Please restate each line of the data below exactly. Omit all images.

[Supplied material Boundary: Start]

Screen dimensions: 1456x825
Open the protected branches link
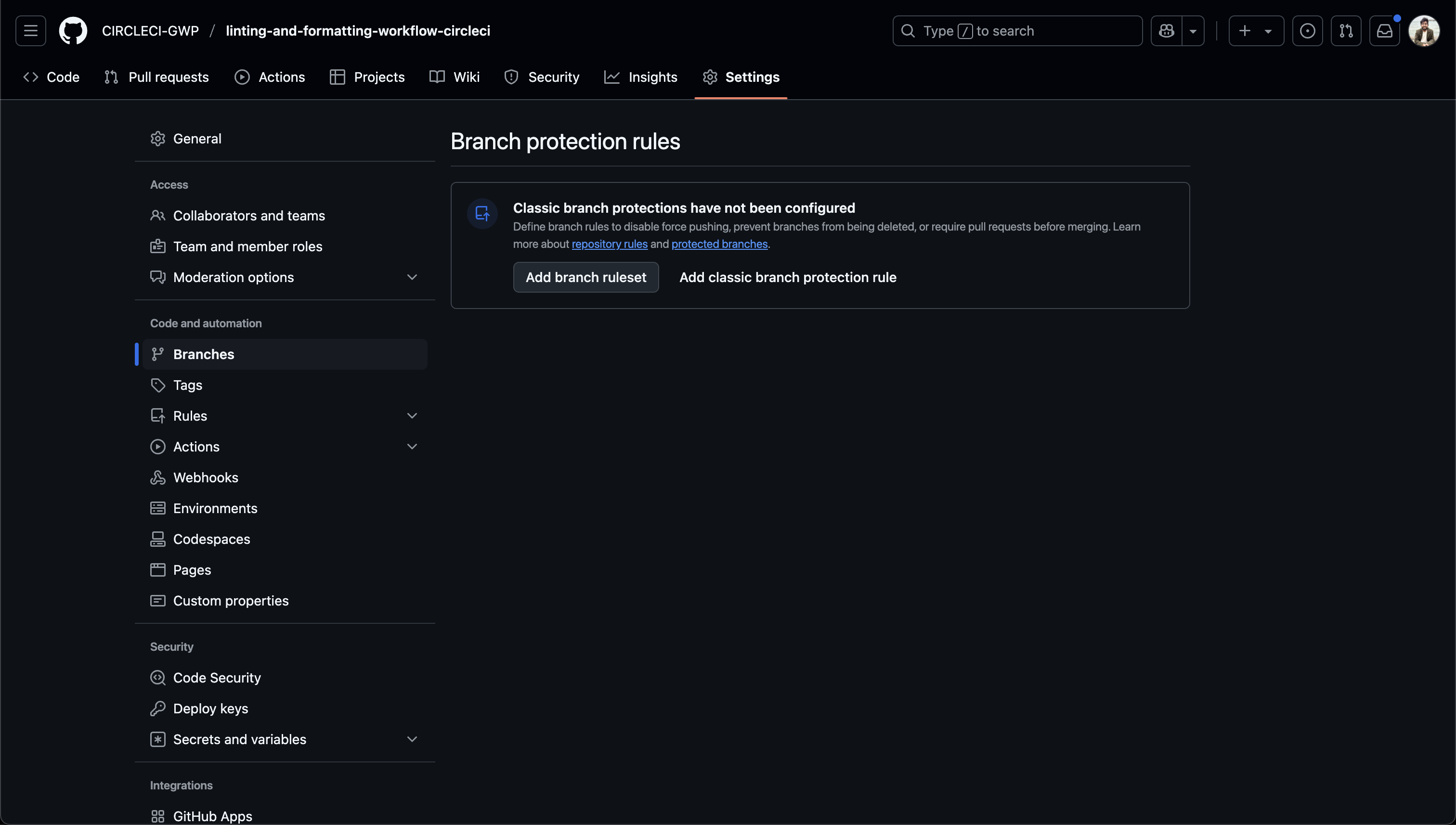(719, 244)
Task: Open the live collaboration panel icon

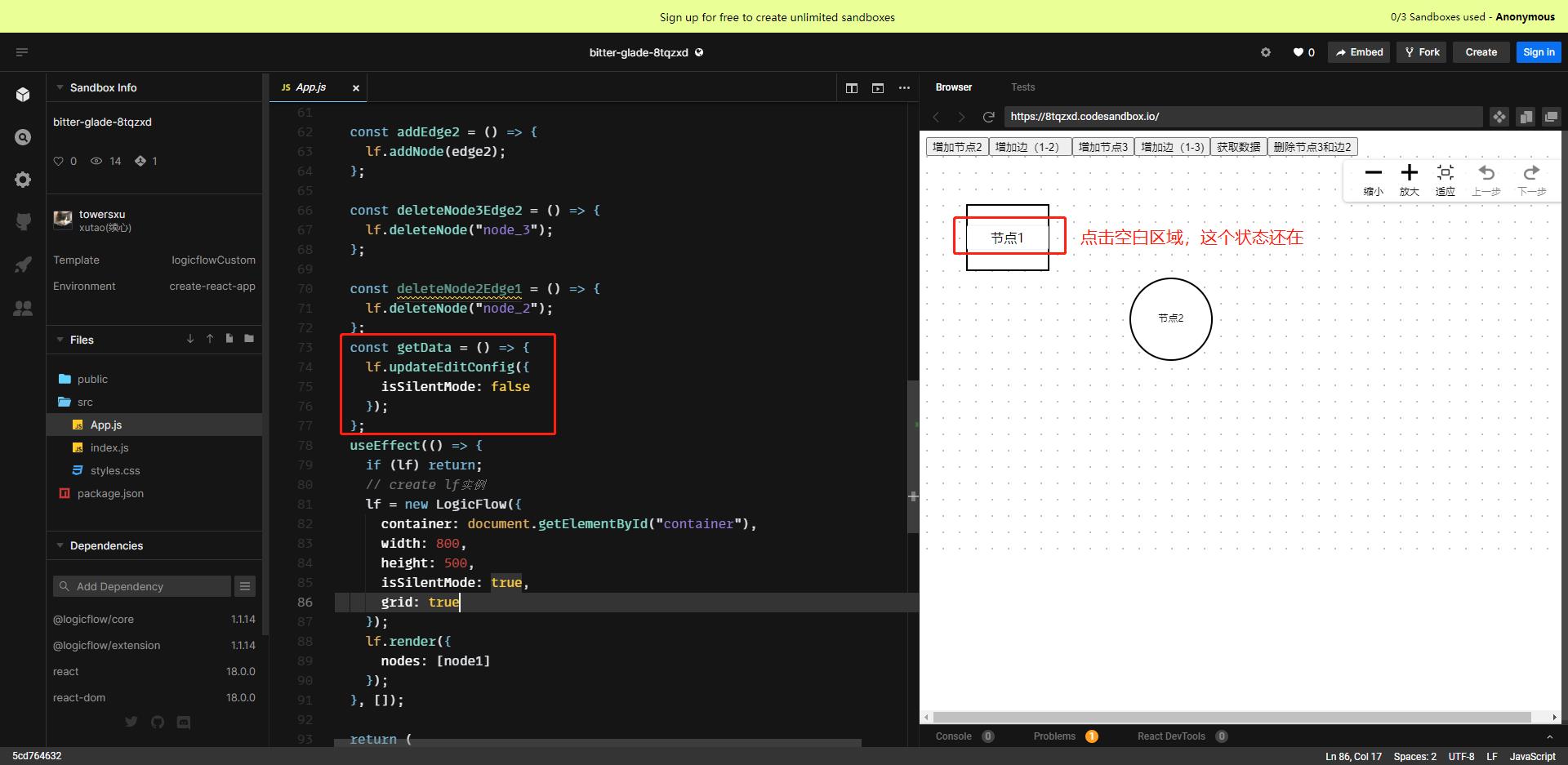Action: (x=23, y=308)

[Supplied material Boundary: End]

#### Output for this exercise:
Screen dimensions: 1456x825
Open the protected branches link
(719, 244)
Task: Open the live collaboration panel icon

Action: (x=23, y=308)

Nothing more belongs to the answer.